Cov-lite loans push up tech companies down under

Who has been benefiting from covenant-lite leveraged loans from Australia this year?

S&P Ratings research published on 27 May shows that an increasing number of covenant-lite leveraged loans are being issued in Australia and New Zealand. The trend appears to be particularly marked in certain sections of the market, including leveraged buyouts and dividend recapitalisations.

The credit rating agency found that rated corporate borrowers in the Australian and New Zealand technology sector had contributed to the increase this year.

Covenant-lite leveraged loans in the report refer to term loan Bs issued by companies based in the two countries. According to a paper published last year by law firm King & Wood Mallesons, these loans are typically underwritten or arranged by investment banks or similar institutions in the debt capital markets.

In Q1, private equity sponsors Apax Partners and KKR sought such loans because they can offer higher leverage. They also offer greater flexibility in terms of restricted payments: the issuers of loans can make investments with the money they have borrowed beyond the parameters set out in loan documents to which they had previously been restricted.

One example in the technology space is TradeMe, a New Zealand-based firm that sold its online marketplace to Titan, another New Zealand company owned by Apax IX Fund. It is understood that the acquisition was completed with a secured debt financing facility. Apax Partners declined to comment on the transaction.

According to the S&P report, TradeMe has an initial debt-to-EBITDA ratio of above 9x after adjustments and inclusive of shareholder loans. The agency adjusted numbers to take account of costs such as operating leases and employee pension contributions, as well as surplus cash adjustments.

Another private equity sponsor, KKR, was reported in February to be seeking to borrow around $1.25 billion to fund its acquisition of MYOB Group.

According to a report from law firm Gilbert + Tobin, KKR offered to buy the company for $2.01 billion. MYOB shareholders voted in favour of KKR’s proposed arrangements and the deal completed on 8 May.

The S&P report shows MYOB to have a debt-to-EBITDA ratio above 5x, excluding shareholder loans. KKR did not return a request for comment on MYOB’s leverage levels.

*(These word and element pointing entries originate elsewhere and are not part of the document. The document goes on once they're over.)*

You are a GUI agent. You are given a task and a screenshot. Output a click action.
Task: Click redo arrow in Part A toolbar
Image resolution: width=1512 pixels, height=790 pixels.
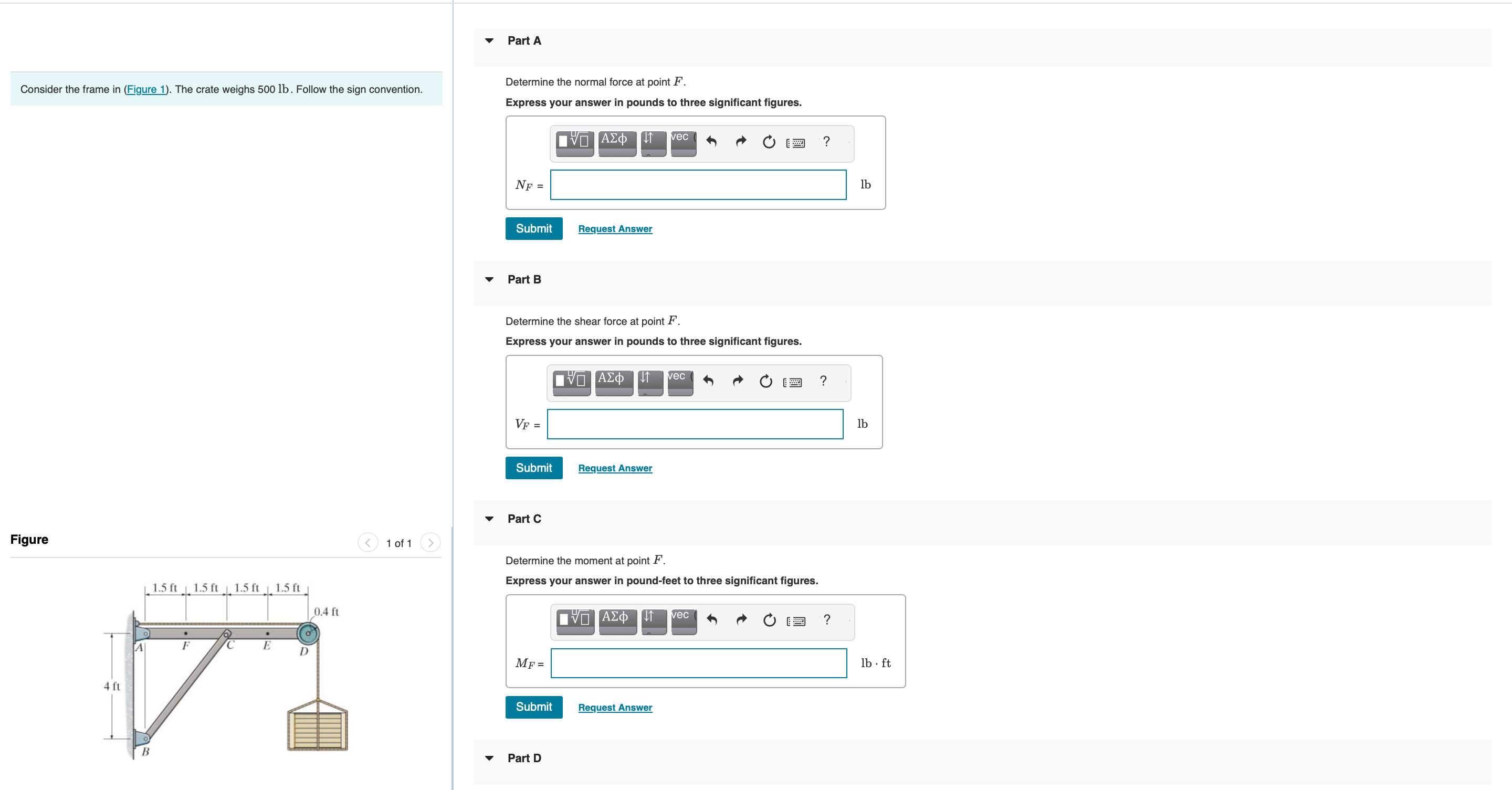741,141
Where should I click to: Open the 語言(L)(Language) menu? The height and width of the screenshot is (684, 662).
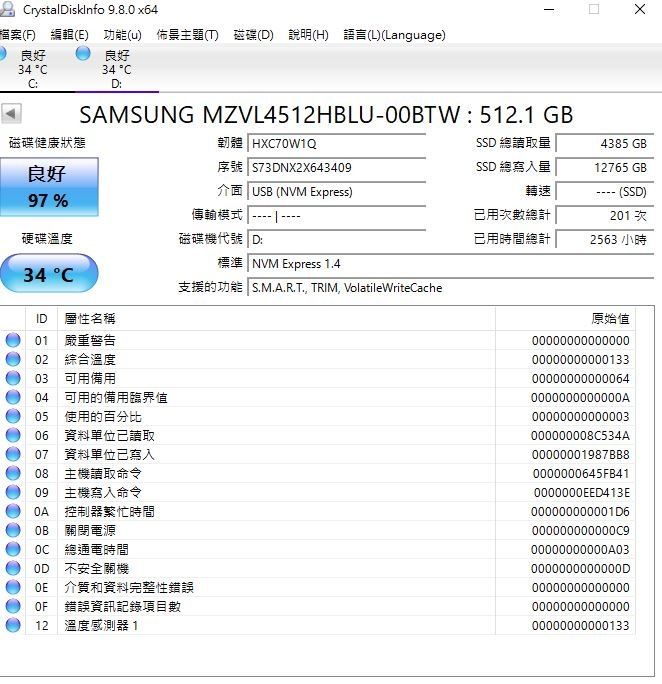tap(394, 35)
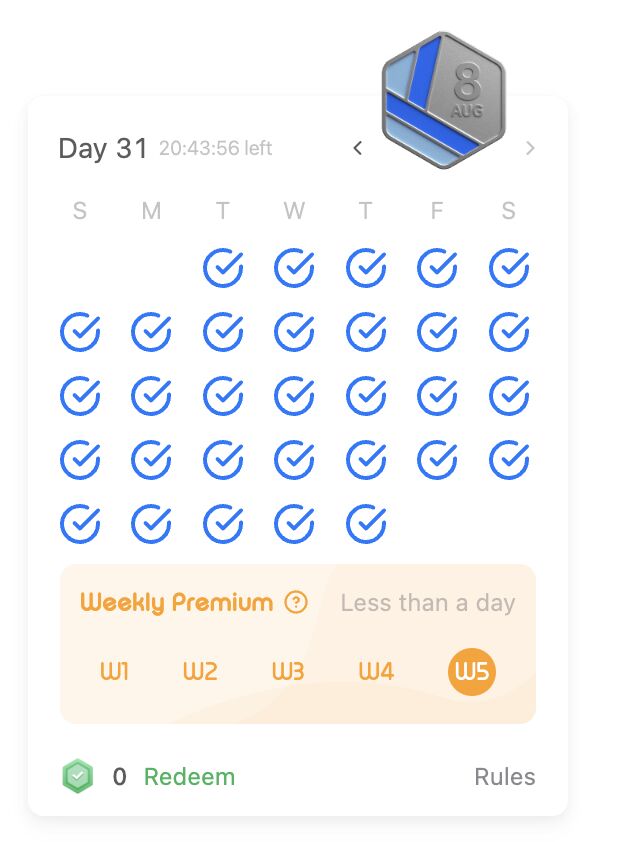Click the Weekly Premium heading

[x=177, y=603]

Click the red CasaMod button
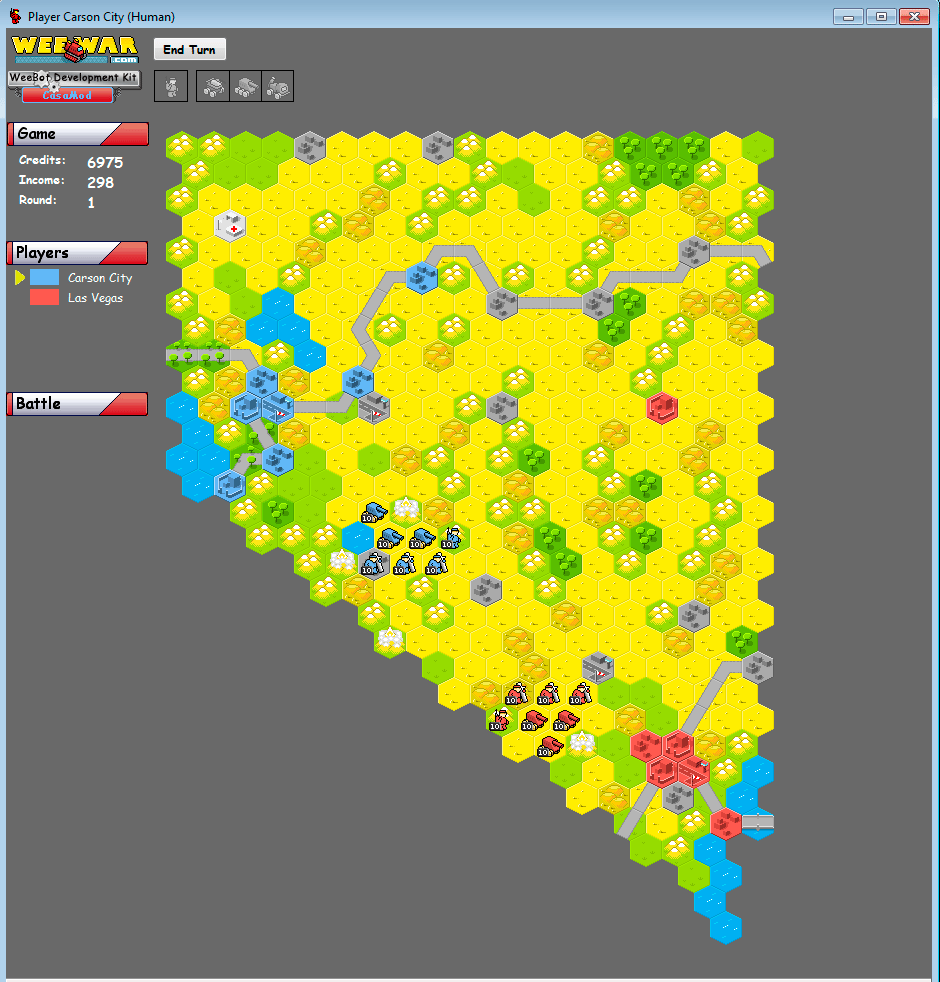pyautogui.click(x=67, y=95)
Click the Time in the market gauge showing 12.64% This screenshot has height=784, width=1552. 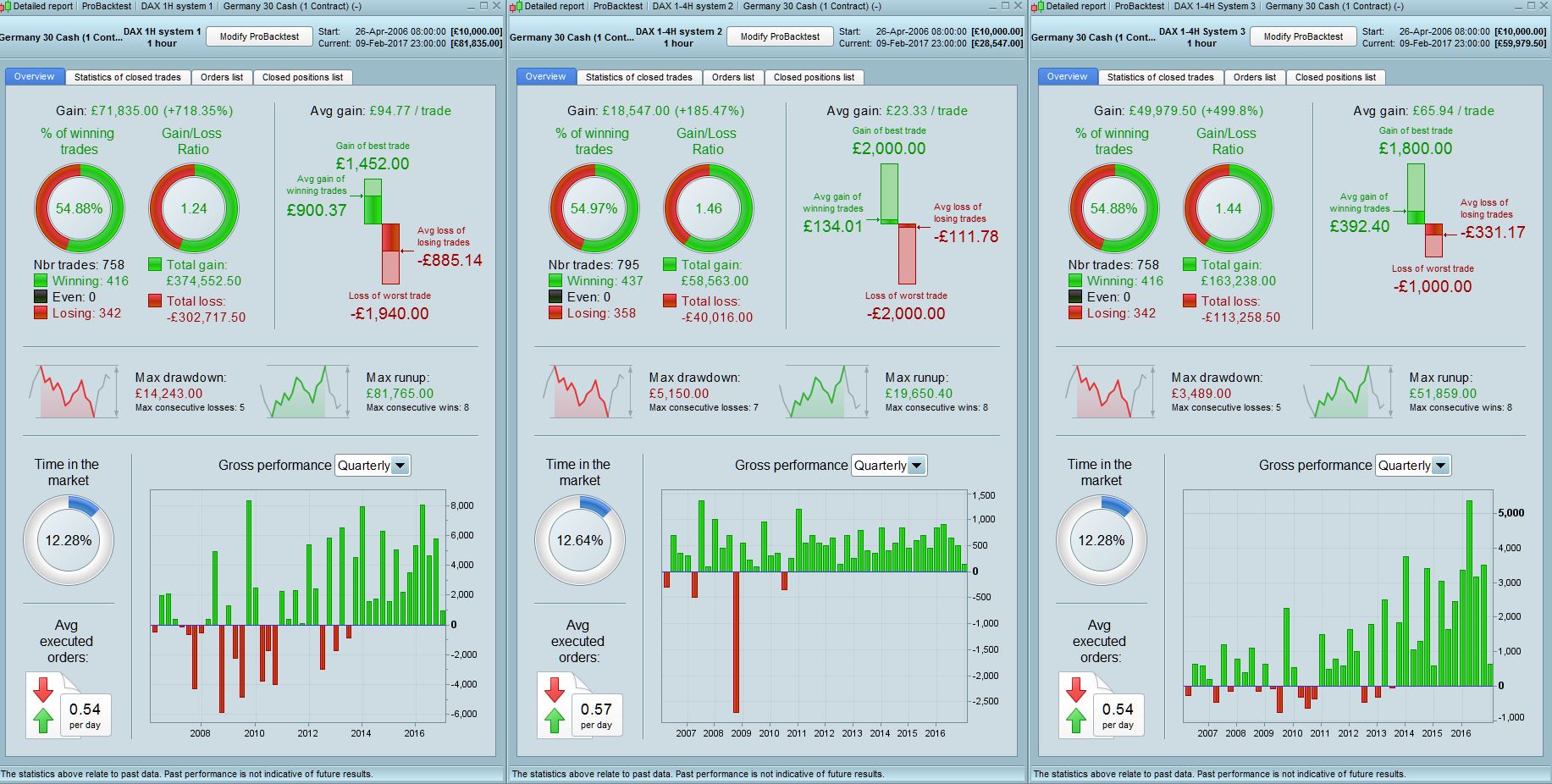[580, 540]
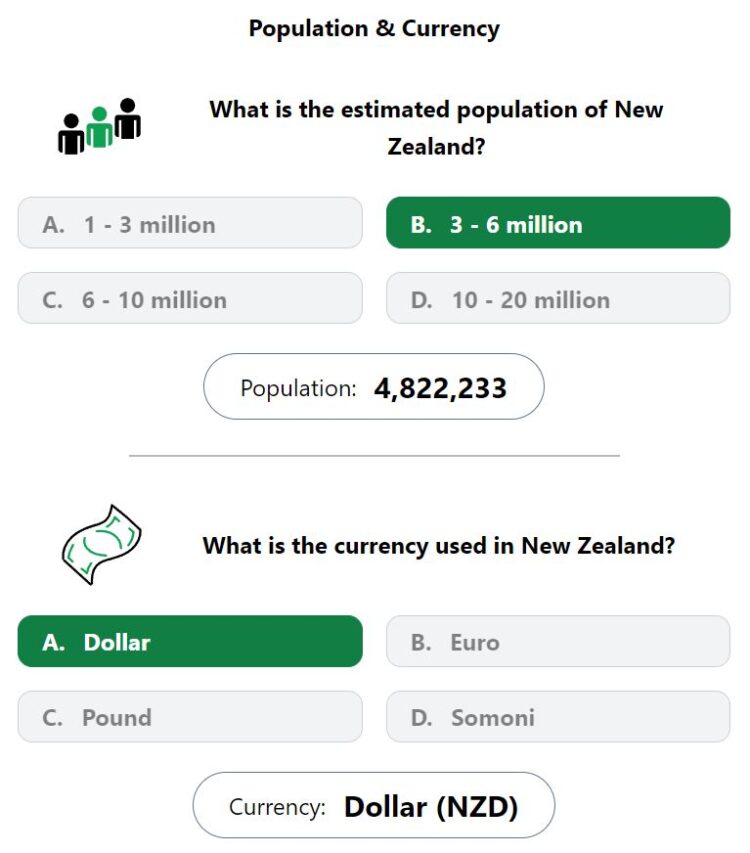750x853 pixels.
Task: Click the Dollar (NZD) bold text
Action: [x=431, y=807]
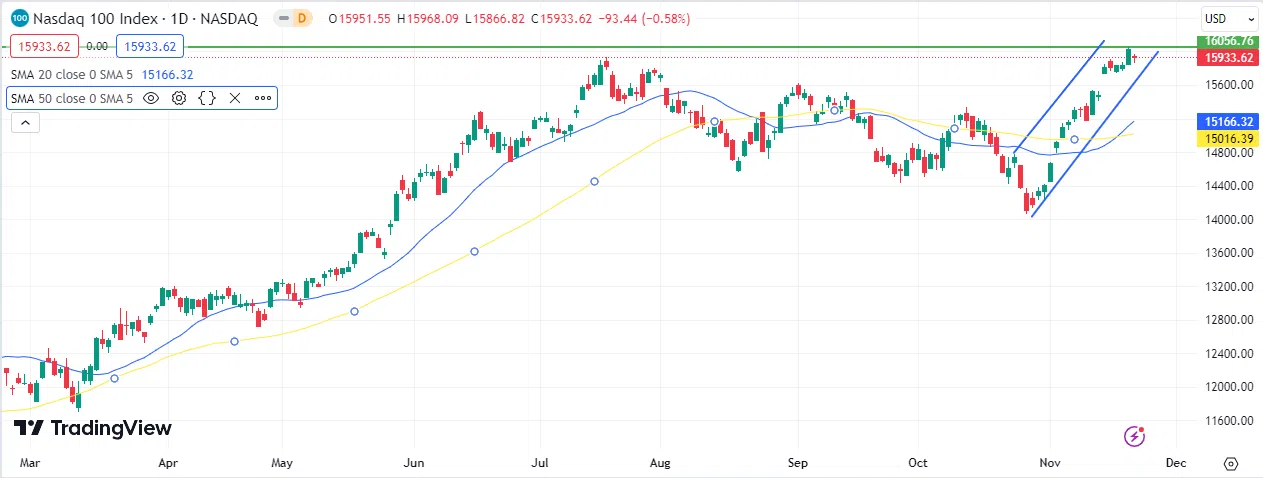Screen dimensions: 1263x478
Task: Open more options for SMA 50
Action: coord(263,98)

The report states that five technology companies – Australian Technological Innovators, Computershare, MYOB, SAI Global and TradeMe – had average leverage levels of 5.4x as of the end of 2018.

Data compiled by Bloomberg as of 4 April showed that KKR had sought a $486 million loan and A$390 million covenant-lite term loan B with a seven-year tenor for its buyout of MYOB.

The data also showed that Apax Partners had used a $575 million covenant-lite TLB, among other facilities, to fund its buyout of TradeMe.

Sam Playfair, a Melbourne-based analyst at the rating agency, told PDI: “These term loans are senior secured and have longer tenors, typically seven years, which provide the issuer or financial sponsor a level of flexibility.”

The first Australian dollar-denominated term loan Bs were issued in 2015 on the A$900 million financing of Ventia, a joint venture between Australia’s Leighton Holdings (now known as CIMIC) and US sponsor Apollo Global Management. According to Lawyers Weekly reporting, the deal at the time was valued at A$1 billion. This included a seven-year senior secured term loan B split into a $350 million tranche and a A$359 million tranche, together with an A$100 million revolver with a five-year term.

“We are seeing demand for cov-lite loans from the borrower [private equity sponsor] side as well as from investors,” said Yuen-Yee Cho, a Sydney-based lawyer at King & Wood Mallesons. Cho advised on subsequent refinancings of the Ventia deal, as well as other recent Australian dollar-denominated term loan Bs such as those for SAI Global, GenesisCare, Camp Australia and Australian Technology Innovators. 

Cho added: “What I see is convergence of the flexibility found in high-yield bond terms and term loan B terms – as well as private debt investors who invest for yield and are willing to trade the debt, in contrast to a more traditional bank lending model of lending and holding to maturity.”

She said the usual focus points for term loan B lenders include flexibility of the accordion or incremental debt regime, call protection, restricted payments and the EBITDA definition, including adjustments.

Data compiled by S&P as of 27 May disclosed that the five technology companies had recorded profitability ratios ranging from 33 percent to 46 percent in EBITDA margin terms. The data also showed average annual capital expenditures of between A$33 million and A$46 million from the fiscal years of 2014 until 2018.

Richard Hayes, a Sydney-based lawyer at Hogan Lovells, told Private Debt Investor that the recent issuances of covenant-lite or covenant-loose term debt showed what global and regional private equity sponsors were looking for in the Australian market.

“The question now is how large could such an Australian dollar term loan B or unitranche facility be – it being likely that some of the transactions currently in the market are going to test those limits,” he noted.